Would you reproduce exactly the lines below from the one holding "FanDuel Racing (817, 1558)" through the one holding "Nasty Lesbians Having", inclusive, and no others?

(Data excerpts)

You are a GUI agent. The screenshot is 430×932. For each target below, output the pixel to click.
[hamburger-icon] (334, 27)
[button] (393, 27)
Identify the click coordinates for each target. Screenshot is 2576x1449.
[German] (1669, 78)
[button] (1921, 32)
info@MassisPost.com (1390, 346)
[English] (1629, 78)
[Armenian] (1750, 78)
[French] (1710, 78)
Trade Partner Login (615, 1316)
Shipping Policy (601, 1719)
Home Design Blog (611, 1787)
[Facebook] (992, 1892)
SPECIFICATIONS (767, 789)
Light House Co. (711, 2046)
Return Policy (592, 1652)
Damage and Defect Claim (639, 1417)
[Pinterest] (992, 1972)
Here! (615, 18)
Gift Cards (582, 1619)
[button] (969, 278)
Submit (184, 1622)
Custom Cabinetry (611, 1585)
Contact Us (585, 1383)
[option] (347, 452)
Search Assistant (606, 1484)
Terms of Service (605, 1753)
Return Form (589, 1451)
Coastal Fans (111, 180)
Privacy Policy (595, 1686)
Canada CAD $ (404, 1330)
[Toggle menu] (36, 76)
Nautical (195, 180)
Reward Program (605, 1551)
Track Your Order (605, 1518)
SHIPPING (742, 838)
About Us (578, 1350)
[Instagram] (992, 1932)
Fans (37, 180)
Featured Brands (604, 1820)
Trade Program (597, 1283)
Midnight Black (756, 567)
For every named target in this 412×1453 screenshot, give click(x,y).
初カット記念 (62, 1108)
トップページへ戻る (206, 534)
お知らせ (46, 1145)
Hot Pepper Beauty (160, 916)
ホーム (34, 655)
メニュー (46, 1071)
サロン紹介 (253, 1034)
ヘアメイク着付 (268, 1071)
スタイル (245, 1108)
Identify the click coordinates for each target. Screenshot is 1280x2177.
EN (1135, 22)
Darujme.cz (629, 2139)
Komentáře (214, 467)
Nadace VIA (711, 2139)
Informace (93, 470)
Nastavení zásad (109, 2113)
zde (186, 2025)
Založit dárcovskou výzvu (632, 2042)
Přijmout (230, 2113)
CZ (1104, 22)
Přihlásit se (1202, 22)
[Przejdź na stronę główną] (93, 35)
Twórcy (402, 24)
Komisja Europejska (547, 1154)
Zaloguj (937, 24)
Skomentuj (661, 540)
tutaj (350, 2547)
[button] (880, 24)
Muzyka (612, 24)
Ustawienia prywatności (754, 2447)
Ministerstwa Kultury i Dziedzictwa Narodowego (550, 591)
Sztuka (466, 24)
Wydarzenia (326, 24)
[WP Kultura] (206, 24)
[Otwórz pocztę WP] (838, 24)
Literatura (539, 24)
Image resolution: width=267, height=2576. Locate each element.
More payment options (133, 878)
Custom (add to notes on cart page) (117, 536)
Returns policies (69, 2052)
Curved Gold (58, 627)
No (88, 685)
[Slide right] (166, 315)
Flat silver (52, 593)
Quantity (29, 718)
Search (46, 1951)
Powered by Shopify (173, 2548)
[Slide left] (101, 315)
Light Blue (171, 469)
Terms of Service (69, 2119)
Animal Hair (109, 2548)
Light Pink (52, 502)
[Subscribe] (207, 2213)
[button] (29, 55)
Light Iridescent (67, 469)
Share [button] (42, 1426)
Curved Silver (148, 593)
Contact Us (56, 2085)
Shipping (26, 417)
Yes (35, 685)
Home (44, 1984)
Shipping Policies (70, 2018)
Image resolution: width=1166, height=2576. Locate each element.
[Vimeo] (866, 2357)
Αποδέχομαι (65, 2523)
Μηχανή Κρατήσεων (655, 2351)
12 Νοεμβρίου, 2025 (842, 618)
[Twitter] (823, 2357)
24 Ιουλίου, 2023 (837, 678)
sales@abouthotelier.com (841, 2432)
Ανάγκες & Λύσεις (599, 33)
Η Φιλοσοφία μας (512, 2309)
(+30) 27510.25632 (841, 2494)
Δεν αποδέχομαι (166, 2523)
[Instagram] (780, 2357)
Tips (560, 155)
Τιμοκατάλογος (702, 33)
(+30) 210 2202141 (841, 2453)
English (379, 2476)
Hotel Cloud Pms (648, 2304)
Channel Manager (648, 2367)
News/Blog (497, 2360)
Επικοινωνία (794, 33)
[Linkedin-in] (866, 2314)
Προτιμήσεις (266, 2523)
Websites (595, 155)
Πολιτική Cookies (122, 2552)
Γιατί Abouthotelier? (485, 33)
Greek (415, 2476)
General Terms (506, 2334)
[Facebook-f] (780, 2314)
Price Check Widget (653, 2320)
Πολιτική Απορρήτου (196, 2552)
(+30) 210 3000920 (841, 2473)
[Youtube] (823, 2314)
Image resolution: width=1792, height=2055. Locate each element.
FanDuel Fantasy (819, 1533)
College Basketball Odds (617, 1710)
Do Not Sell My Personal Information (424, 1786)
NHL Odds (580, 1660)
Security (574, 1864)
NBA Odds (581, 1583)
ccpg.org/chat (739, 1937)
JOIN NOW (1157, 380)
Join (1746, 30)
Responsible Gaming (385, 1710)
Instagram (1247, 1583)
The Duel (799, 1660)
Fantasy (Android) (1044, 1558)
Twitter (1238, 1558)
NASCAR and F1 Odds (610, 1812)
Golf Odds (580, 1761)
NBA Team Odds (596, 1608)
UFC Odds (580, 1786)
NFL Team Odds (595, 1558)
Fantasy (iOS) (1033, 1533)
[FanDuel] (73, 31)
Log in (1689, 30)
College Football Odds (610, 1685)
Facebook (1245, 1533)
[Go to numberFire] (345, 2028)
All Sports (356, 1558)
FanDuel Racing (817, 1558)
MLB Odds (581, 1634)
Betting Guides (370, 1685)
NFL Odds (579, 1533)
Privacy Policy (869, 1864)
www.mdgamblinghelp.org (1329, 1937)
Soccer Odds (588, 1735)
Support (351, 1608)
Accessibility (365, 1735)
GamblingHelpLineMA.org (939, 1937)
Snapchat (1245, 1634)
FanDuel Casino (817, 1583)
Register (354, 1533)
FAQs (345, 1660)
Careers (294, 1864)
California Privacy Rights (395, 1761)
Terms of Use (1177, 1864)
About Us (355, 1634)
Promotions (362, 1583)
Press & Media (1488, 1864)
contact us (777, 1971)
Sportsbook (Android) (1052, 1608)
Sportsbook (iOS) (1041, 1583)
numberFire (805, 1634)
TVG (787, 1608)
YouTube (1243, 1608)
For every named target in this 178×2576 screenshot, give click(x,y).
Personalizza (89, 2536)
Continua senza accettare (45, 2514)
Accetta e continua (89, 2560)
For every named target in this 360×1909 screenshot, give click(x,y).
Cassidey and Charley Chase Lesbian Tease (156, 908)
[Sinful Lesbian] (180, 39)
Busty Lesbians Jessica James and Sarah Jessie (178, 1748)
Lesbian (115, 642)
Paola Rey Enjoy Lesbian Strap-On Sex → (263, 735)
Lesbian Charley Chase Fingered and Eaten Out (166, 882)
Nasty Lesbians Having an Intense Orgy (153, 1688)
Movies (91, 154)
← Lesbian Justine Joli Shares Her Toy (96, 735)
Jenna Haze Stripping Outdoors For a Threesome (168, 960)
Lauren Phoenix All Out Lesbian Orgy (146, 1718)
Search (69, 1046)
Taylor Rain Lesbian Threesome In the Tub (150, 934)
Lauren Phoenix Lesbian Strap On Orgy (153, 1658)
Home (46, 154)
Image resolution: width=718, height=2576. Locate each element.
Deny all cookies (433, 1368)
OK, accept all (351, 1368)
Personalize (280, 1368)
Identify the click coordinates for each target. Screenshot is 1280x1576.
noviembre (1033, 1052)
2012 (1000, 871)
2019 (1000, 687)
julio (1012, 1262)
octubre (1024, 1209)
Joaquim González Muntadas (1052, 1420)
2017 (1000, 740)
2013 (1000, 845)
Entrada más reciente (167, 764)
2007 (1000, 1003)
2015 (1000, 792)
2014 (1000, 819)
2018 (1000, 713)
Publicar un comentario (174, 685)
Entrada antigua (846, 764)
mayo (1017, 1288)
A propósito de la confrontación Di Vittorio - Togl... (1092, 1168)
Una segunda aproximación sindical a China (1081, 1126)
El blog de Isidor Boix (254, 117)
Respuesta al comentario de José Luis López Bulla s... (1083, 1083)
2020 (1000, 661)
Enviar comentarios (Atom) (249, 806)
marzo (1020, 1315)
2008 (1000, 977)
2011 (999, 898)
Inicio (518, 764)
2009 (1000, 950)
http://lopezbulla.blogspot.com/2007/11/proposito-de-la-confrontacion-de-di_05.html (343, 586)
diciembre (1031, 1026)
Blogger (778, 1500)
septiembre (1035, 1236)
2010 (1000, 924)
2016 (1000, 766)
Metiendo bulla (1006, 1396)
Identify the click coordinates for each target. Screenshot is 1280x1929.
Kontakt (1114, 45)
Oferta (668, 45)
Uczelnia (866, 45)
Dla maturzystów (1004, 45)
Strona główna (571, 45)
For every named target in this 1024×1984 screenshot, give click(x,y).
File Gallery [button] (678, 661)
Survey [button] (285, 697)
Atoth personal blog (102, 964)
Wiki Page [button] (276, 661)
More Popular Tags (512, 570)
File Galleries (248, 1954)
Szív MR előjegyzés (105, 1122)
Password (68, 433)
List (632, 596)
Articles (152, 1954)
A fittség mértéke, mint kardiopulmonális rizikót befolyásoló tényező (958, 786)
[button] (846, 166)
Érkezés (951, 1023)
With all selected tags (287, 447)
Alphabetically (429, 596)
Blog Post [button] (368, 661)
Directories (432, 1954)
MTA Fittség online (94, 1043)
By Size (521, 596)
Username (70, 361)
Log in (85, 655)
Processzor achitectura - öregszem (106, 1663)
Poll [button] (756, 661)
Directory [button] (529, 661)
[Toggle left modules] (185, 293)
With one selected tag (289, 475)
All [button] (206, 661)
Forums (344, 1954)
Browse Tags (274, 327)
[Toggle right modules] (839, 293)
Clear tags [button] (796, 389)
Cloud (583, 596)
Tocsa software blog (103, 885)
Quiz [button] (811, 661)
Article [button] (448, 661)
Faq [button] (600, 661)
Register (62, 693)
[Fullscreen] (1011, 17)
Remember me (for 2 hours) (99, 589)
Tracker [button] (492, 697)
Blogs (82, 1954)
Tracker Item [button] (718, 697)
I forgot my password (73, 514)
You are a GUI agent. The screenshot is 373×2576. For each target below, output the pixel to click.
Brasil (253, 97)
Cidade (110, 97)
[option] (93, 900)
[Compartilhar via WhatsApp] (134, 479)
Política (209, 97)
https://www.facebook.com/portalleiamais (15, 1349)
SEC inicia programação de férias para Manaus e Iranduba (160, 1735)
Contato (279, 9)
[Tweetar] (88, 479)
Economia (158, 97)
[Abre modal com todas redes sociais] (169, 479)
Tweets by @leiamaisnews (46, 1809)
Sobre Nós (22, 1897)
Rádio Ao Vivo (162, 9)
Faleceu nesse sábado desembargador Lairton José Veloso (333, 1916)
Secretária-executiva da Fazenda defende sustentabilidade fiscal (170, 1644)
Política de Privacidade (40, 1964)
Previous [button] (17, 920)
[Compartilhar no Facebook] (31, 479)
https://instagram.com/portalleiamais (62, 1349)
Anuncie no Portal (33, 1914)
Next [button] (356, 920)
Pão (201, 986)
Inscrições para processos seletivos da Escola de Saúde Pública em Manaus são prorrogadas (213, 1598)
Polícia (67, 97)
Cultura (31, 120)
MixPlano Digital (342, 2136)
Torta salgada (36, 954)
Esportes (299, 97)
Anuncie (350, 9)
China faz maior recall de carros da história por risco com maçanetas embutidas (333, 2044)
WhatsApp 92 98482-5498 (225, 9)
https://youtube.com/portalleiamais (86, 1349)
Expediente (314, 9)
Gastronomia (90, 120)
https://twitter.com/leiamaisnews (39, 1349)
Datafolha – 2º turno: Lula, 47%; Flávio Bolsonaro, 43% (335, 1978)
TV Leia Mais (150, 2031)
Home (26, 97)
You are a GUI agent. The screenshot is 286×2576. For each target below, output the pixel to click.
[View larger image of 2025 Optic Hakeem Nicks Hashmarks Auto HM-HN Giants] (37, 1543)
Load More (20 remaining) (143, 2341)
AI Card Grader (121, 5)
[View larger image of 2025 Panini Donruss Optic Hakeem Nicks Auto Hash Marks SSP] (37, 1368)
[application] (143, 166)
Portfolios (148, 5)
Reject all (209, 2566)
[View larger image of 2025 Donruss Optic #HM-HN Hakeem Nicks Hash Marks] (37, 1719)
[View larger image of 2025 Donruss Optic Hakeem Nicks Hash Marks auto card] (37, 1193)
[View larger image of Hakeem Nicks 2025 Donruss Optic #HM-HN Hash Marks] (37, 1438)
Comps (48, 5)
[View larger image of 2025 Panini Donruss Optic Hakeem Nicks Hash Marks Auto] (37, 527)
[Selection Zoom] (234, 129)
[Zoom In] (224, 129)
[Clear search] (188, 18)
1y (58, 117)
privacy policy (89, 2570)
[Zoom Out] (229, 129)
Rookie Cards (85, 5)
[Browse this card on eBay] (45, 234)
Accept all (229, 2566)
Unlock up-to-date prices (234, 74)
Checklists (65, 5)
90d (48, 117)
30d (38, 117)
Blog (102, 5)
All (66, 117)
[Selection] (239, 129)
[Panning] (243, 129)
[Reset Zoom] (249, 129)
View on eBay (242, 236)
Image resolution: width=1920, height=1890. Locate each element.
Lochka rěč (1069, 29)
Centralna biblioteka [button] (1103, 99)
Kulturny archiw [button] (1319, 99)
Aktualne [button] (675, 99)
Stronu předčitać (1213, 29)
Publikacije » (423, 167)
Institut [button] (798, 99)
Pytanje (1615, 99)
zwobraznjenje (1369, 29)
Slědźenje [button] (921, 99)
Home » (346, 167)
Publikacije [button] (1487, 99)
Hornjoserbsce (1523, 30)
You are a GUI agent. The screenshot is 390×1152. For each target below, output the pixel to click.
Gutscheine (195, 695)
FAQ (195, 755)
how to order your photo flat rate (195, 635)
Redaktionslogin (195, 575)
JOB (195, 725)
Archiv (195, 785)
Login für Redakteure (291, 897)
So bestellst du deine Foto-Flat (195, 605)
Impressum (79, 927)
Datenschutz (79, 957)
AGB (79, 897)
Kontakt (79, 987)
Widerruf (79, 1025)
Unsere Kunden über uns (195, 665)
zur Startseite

(End Data excerpts)

### [Solution below]
FanDuel Racing (817, 1558)
MLB Odds (581, 1634)
Betting Guides (370, 1685)
NFL Odds (579, 1533)
Privacy Policy (869, 1864)
www.mdgamblinghelp.org (1329, 1937)
Soccer Odds (588, 1735)
Support (351, 1608)
Accessibility (365, 1735)
GamblingHelpLineMA.org (939, 1937)
Snapchat (1245, 1634)
FanDuel Casino (817, 1583)
Register (354, 1533)
FAQs (345, 1660)
Careers (294, 1864)
California Privacy Rights (395, 1761)
Terms of Use (1177, 1864)
About Us (355, 1634)
Promotions (362, 1583)
Press & Media (1488, 1864)
contact us (777, 1971)
Sportsbook (Android) (1052, 1608)
Sportsbook (iOS) (1041, 1583)
numberFire (805, 1634)
TVG (787, 1608)
YouTube (1243, 1608)
For every named target in this 178×2576 screenshot, give click(x,y).
Personalizza (89, 2536)
Continua senza accettare (45, 2514)
Accetta e continua (89, 2560)
For every named target in this 360×1909 screenshot, give click(x,y).
Cassidey and Charley Chase Lesbian Tease (156, 908)
[Sinful Lesbian] (180, 39)
Busty Lesbians Jessica James and Sarah Jessie (178, 1748)
Lesbian (115, 642)
Paola Rey Enjoy Lesbian Strap-On Sex → (263, 735)
Lesbian Charley Chase Fingered and Eaten Out (166, 882)
Nasty Lesbians Having an Intense Orgy (153, 1688)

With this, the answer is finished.